[[ WORKING DATA open ]]
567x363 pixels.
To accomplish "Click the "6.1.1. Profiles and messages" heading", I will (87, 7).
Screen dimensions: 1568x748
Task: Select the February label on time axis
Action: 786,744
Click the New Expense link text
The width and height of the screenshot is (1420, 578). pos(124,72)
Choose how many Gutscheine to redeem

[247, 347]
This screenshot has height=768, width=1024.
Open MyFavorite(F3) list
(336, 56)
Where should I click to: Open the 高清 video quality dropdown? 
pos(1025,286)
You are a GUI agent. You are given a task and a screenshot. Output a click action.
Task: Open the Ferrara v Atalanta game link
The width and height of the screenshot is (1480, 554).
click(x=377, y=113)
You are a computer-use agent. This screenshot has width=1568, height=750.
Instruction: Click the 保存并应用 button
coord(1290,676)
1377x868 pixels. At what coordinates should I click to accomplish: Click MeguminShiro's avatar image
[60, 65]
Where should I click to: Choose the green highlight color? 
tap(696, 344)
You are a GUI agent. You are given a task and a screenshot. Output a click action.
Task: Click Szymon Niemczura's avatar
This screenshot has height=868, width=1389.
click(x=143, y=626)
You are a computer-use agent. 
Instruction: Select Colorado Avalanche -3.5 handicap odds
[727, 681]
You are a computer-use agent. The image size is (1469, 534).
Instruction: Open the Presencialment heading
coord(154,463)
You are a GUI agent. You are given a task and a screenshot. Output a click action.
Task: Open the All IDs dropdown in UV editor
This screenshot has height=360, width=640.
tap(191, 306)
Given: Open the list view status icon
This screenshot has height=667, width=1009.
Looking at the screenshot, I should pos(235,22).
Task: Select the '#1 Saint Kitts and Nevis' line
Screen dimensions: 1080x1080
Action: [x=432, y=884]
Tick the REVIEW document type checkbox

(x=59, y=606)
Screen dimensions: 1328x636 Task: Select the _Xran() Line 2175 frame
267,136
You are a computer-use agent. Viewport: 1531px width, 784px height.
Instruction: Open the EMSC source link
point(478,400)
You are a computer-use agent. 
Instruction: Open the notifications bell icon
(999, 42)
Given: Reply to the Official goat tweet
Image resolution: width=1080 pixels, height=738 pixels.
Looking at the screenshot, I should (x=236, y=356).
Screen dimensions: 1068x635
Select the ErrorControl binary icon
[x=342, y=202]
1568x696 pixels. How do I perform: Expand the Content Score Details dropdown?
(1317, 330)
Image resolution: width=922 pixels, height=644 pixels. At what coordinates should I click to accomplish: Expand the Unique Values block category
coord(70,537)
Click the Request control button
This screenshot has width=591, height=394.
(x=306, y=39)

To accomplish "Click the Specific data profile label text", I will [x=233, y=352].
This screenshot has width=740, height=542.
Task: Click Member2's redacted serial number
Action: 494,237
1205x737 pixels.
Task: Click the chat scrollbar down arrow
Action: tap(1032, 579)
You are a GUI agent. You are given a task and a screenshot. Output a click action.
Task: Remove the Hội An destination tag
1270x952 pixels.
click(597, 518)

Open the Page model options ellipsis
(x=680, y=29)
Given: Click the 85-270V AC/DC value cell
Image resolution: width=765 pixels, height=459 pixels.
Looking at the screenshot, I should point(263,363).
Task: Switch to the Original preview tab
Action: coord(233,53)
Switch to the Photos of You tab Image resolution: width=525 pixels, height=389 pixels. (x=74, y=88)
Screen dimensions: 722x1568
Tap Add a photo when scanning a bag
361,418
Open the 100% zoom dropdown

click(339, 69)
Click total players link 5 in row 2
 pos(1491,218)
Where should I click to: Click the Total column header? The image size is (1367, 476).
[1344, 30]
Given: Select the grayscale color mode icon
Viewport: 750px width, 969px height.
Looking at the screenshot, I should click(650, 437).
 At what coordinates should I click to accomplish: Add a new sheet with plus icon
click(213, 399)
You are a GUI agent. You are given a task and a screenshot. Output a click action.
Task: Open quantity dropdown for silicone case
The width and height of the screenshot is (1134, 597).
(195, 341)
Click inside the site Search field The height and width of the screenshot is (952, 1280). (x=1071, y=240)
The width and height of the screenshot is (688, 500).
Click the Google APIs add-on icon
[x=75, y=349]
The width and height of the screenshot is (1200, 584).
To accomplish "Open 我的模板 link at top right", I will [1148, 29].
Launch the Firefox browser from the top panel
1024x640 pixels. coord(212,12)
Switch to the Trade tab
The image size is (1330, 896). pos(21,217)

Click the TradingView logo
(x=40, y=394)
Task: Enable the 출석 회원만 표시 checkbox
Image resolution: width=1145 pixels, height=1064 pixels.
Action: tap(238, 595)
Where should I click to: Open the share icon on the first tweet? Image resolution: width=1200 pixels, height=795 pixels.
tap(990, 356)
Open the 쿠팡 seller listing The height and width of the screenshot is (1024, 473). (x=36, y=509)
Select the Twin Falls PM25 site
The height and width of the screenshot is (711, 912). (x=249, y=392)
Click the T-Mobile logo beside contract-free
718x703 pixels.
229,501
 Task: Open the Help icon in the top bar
[[ WORKING DATA closed ]]
» TASK DETAILS:
Please write out the records from above, keeping every line exact.

» THE ANSWER:
567x363 pixels.
To accomplish "Click the "6.1.1. Profiles and messages" heading", I will (87, 7).
Screen dimensions: 1568x748
Task: Select the February label on time axis
Action: 786,744
Click the New Expense link text
The width and height of the screenshot is (1420, 578). pos(124,72)
Choose how many Gutscheine to redeem

[247, 347]
This screenshot has height=768, width=1024.
Open MyFavorite(F3) list
(336, 56)
Where should I click to: Open the 高清 video quality dropdown? 
pos(1025,286)
You are a GUI agent. You are given a task and a screenshot. Output a click action.
Task: Open the Ferrara v Atalanta game link
The width and height of the screenshot is (1480, 554).
click(x=377, y=113)
You are a computer-use agent. This screenshot has width=1568, height=750.
Instruction: Click the 保存并应用 button
coord(1290,676)
1377x868 pixels. At what coordinates should I click to accomplish: Click MeguminShiro's avatar image
[60, 65]
Where should I click to: Choose the green highlight color? 
tap(696, 344)
You are a GUI agent. You are given a task and a screenshot. Output a click action.
Task: Click Szymon Niemczura's avatar
This screenshot has height=868, width=1389.
click(x=143, y=626)
You are a computer-use agent. 
Instruction: Select Colorado Avalanche -3.5 handicap odds
[727, 681]
You are a computer-use agent. The image size is (1469, 534).
Instruction: Open the Presencialment heading
coord(154,463)
You are a GUI agent. You are given a task and a screenshot. Output a click action.
Task: Open the All IDs dropdown in UV editor
This screenshot has height=360, width=640.
tap(191, 306)
Given: Open the list view status icon
This screenshot has height=667, width=1009.
Looking at the screenshot, I should pos(235,22).
Task: Select the '#1 Saint Kitts and Nevis' line
Screen dimensions: 1080x1080
Action: [x=432, y=884]
Tick the REVIEW document type checkbox

(x=59, y=606)
Screen dimensions: 1328x636 Task: Select the _Xran() Line 2175 frame
267,136
You are a computer-use agent. Viewport: 1531px width, 784px height.
Instruction: Open the EMSC source link
point(478,400)
You are a computer-use agent. 
Instruction: Open the notifications bell icon
(999, 42)
Given: Reply to the Official goat tweet
Image resolution: width=1080 pixels, height=738 pixels.
Looking at the screenshot, I should (x=236, y=356).
Screen dimensions: 1068x635
Select the ErrorControl binary icon
[x=342, y=202]
1568x696 pixels. How do I perform: Expand the Content Score Details dropdown?
(1317, 330)
Image resolution: width=922 pixels, height=644 pixels. At what coordinates should I click to accomplish: Expand the Unique Values block category
coord(70,537)
Click the Request control button
This screenshot has width=591, height=394.
(x=306, y=39)

To accomplish "Click the Specific data profile label text", I will [x=233, y=352].
This screenshot has width=740, height=542.
Task: Click Member2's redacted serial number
Action: 494,237
1205x737 pixels.
Task: Click the chat scrollbar down arrow
Action: tap(1032, 579)
You are a GUI agent. You are given a task and a screenshot. Output a click action.
Task: Remove the Hội An destination tag
1270x952 pixels.
click(597, 518)

Open the Page model options ellipsis
(x=680, y=29)
Given: Click the 85-270V AC/DC value cell
Image resolution: width=765 pixels, height=459 pixels.
Looking at the screenshot, I should point(263,363).
Task: Switch to the Original preview tab
Action: coord(233,53)
Switch to the Photos of You tab Image resolution: width=525 pixels, height=389 pixels. (x=74, y=88)
Screen dimensions: 722x1568
Tap Add a photo when scanning a bag
361,418
Open the 100% zoom dropdown

click(339, 69)
Click total players link 5 in row 2
 pos(1491,218)
Where should I click to: Click the Total column header? The image size is (1367, 476).
[1344, 30]
Given: Select the grayscale color mode icon
Viewport: 750px width, 969px height.
Looking at the screenshot, I should click(650, 437).
 At what coordinates should I click to accomplish: Add a new sheet with plus icon
click(213, 399)
You are a GUI agent. You are given a task and a screenshot. Output a click action.
Task: Open quantity dropdown for silicone case
The width and height of the screenshot is (1134, 597).
(195, 341)
Click inside the site Search field The height and width of the screenshot is (952, 1280). (x=1071, y=240)
The width and height of the screenshot is (688, 500).
Click the Google APIs add-on icon
[x=75, y=349]
The width and height of the screenshot is (1200, 584).
To accomplish "Open 我的模板 link at top right", I will [1148, 29].
Launch the Firefox browser from the top panel
1024x640 pixels. coord(212,12)
Switch to the Trade tab
The image size is (1330, 896). pos(21,217)

Click the TradingView logo
(x=40, y=394)
Task: Enable the 출석 회원만 표시 checkbox
Image resolution: width=1145 pixels, height=1064 pixels.
Action: tap(238, 595)
Where should I click to: Open the share icon on the first tweet? Image resolution: width=1200 pixels, height=795 pixels.
tap(990, 356)
Open the 쿠팡 seller listing The height and width of the screenshot is (1024, 473). (x=36, y=509)
Select the Twin Falls PM25 site
The height and width of the screenshot is (711, 912). (x=249, y=392)
Click the T-Mobile logo beside contract-free
718x703 pixels.
229,501
 Task: Open the Help icon in the top bar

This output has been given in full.